[Saved entries]

━━━━

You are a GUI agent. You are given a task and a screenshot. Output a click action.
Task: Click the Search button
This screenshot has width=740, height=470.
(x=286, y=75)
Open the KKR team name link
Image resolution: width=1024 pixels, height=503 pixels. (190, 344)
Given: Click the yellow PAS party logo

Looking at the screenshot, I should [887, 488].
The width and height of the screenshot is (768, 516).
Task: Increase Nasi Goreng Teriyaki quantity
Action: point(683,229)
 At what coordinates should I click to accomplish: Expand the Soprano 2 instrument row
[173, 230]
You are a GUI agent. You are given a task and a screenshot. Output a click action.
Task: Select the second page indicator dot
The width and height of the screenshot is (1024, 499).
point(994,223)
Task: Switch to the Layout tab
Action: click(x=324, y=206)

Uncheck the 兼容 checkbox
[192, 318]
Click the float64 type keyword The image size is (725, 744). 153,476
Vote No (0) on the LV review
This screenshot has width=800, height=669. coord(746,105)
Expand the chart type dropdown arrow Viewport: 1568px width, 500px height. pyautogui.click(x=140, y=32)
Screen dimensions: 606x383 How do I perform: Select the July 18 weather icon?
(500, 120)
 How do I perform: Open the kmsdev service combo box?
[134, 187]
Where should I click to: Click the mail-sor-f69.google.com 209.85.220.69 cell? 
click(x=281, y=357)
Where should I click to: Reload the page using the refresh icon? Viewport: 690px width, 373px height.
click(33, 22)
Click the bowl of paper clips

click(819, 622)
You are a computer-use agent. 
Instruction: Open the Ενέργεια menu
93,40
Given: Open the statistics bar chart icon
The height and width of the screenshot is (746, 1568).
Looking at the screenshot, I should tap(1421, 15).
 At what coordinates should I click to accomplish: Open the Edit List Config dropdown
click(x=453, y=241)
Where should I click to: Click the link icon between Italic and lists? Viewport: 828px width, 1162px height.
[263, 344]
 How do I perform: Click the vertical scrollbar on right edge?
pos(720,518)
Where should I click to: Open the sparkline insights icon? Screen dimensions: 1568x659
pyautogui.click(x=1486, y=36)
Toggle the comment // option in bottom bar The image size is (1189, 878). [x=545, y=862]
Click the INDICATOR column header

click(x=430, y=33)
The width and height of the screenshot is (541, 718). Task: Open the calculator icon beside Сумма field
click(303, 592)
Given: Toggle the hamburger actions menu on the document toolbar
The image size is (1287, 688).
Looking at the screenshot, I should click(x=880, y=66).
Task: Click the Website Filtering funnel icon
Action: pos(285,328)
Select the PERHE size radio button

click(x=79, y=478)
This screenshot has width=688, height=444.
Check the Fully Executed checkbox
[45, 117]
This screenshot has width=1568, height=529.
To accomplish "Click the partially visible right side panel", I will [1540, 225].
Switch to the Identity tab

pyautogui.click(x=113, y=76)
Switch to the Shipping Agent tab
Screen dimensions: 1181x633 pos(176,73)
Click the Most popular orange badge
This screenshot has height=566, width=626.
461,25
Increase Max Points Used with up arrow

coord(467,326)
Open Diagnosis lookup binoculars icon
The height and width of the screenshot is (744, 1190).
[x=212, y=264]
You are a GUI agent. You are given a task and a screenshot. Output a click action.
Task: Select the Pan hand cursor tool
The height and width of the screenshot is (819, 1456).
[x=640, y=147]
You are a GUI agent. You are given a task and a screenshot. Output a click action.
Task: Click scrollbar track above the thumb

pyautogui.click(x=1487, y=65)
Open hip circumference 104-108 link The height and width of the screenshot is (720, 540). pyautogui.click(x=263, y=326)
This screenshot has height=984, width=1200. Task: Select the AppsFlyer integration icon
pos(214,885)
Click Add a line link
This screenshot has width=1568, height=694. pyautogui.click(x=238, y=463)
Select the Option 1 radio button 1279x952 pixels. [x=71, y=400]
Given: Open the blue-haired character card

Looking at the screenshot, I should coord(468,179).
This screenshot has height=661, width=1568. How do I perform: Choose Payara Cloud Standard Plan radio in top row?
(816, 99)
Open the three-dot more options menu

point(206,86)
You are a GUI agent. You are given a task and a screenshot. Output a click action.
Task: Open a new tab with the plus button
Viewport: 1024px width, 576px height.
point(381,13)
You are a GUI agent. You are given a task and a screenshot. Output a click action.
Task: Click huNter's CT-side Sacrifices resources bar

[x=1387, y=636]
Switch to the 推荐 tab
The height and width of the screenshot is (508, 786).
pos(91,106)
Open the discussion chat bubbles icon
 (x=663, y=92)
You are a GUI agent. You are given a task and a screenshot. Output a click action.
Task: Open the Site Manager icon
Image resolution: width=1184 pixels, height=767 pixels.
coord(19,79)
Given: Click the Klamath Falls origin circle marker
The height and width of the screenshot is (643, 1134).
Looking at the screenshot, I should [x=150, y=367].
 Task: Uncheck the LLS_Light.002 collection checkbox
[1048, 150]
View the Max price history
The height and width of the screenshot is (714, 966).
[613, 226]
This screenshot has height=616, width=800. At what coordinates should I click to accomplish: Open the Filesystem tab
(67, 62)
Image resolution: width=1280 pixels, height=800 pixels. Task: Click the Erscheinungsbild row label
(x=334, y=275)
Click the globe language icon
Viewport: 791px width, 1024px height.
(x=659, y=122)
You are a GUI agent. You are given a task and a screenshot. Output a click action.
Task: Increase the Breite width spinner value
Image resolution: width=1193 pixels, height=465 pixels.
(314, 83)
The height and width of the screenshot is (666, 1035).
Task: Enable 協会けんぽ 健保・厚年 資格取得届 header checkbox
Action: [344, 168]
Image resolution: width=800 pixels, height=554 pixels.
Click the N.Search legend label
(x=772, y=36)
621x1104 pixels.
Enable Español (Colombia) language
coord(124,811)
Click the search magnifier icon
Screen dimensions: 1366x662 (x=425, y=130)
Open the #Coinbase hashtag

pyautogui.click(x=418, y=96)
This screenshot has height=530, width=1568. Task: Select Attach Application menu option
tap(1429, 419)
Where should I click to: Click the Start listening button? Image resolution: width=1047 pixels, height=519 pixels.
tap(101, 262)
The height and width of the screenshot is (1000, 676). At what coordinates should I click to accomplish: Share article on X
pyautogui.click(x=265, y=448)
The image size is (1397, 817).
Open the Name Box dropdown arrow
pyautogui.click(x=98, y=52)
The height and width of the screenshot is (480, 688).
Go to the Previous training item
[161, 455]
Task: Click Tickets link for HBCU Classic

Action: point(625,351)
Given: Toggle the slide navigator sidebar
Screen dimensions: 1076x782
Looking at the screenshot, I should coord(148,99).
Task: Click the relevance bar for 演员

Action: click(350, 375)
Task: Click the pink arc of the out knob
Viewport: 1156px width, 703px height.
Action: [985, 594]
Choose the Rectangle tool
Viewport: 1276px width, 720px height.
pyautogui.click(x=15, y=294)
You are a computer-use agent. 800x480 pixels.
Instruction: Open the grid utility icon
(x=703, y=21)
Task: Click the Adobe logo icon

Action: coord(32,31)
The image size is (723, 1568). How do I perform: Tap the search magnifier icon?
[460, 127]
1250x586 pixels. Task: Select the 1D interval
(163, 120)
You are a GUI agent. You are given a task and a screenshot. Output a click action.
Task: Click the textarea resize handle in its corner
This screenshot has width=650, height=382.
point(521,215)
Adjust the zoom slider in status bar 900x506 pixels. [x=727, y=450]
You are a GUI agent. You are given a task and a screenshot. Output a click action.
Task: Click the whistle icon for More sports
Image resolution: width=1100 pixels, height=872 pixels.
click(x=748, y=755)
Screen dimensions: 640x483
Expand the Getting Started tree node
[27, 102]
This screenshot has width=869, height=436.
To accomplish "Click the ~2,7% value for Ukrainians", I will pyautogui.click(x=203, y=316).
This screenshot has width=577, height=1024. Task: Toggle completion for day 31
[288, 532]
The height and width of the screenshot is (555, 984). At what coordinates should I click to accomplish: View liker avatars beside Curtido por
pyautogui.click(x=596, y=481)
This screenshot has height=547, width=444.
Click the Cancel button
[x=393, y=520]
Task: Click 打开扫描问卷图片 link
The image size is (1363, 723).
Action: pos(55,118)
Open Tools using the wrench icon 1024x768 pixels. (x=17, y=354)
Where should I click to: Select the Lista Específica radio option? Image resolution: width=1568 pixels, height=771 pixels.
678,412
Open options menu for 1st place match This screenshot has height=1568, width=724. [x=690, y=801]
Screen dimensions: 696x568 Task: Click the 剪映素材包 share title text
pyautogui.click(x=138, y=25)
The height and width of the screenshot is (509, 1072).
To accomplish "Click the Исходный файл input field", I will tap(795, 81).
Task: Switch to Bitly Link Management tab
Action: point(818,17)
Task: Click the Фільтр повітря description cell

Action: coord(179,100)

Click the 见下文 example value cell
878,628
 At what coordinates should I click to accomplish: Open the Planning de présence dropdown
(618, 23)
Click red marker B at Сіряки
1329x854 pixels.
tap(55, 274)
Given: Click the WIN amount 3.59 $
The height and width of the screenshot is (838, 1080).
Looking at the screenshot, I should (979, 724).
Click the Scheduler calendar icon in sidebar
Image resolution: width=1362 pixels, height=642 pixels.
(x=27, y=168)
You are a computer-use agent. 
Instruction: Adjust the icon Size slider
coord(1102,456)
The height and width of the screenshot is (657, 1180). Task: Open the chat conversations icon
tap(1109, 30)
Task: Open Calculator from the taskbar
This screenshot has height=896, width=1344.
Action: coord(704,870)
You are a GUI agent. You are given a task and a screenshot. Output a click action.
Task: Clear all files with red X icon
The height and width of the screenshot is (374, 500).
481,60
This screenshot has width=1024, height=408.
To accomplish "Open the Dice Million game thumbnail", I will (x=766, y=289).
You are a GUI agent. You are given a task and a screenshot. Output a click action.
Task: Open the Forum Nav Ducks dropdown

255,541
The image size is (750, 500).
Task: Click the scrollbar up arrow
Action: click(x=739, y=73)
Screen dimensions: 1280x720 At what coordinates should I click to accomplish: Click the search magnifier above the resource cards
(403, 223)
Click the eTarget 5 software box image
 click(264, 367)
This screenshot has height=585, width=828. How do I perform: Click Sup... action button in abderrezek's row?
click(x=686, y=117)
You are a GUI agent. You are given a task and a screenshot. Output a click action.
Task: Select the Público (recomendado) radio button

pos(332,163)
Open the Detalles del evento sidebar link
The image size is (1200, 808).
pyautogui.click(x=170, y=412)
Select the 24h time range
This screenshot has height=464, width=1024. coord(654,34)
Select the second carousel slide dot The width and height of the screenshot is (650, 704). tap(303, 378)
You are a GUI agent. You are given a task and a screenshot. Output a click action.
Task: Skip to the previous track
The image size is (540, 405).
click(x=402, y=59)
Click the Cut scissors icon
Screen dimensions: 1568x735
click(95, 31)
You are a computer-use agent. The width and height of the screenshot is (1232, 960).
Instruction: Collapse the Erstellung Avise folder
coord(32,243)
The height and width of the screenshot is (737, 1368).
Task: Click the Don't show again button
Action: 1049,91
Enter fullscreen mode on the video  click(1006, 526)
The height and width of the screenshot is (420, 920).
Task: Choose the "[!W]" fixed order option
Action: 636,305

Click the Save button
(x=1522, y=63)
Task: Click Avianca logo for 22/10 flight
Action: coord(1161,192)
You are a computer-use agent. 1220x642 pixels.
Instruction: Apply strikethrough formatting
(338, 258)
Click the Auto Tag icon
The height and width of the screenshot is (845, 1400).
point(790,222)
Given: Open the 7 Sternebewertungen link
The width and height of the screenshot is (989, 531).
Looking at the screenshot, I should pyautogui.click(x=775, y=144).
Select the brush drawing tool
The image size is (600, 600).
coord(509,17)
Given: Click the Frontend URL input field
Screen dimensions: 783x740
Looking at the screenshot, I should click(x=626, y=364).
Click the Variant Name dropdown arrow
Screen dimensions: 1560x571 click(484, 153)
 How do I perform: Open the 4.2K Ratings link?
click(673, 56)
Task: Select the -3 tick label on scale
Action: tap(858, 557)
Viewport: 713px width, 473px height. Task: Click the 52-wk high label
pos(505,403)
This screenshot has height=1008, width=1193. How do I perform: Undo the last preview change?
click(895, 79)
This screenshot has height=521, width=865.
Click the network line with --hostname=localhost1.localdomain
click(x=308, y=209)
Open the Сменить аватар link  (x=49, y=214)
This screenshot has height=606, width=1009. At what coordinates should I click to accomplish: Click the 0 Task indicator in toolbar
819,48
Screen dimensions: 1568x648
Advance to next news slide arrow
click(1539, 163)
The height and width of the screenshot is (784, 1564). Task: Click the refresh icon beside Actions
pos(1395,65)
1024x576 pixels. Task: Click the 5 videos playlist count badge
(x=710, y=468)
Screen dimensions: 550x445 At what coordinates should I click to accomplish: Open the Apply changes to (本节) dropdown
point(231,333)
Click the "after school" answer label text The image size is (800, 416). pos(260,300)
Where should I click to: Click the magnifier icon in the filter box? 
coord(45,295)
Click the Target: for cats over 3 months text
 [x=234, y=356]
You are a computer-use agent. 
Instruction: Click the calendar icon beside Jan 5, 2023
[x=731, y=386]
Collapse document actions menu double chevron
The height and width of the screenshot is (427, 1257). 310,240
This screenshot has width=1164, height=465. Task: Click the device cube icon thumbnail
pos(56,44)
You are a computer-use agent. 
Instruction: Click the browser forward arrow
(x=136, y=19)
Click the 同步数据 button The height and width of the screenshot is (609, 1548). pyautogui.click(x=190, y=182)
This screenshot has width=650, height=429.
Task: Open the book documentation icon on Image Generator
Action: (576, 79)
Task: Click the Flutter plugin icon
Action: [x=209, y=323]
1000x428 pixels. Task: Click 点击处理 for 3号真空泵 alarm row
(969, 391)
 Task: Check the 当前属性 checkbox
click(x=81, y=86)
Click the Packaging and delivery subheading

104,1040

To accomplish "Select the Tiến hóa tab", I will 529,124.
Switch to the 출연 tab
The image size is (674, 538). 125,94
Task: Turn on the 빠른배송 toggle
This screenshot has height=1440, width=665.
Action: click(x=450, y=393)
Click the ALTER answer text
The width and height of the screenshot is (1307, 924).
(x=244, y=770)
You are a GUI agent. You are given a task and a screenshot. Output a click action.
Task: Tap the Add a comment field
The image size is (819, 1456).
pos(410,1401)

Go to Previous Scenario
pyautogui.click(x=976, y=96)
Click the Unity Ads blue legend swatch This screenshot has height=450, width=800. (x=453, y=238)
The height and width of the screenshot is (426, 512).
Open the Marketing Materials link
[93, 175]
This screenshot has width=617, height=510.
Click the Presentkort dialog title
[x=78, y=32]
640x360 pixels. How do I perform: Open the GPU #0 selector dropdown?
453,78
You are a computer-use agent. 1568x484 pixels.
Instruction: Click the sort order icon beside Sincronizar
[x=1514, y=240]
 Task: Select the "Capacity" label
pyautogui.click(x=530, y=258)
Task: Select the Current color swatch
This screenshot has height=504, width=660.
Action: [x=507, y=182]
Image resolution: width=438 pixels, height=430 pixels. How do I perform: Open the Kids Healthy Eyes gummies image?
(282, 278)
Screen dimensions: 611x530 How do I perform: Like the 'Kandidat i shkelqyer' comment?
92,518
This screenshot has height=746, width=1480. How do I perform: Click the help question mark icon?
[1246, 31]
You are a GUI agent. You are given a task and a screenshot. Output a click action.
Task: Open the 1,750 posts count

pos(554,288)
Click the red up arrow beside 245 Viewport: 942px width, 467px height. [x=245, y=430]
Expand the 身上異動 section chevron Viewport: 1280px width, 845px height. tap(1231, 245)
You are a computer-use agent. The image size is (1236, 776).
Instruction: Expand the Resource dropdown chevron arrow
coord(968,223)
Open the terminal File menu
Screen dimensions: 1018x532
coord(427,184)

━━━━

**Task directions:**
Copy out, in full, each line above that has the word "marker" in it.

**Finished exercise:**
Given: Click the Klamath Falls origin circle marker
Click red marker B at Сіряки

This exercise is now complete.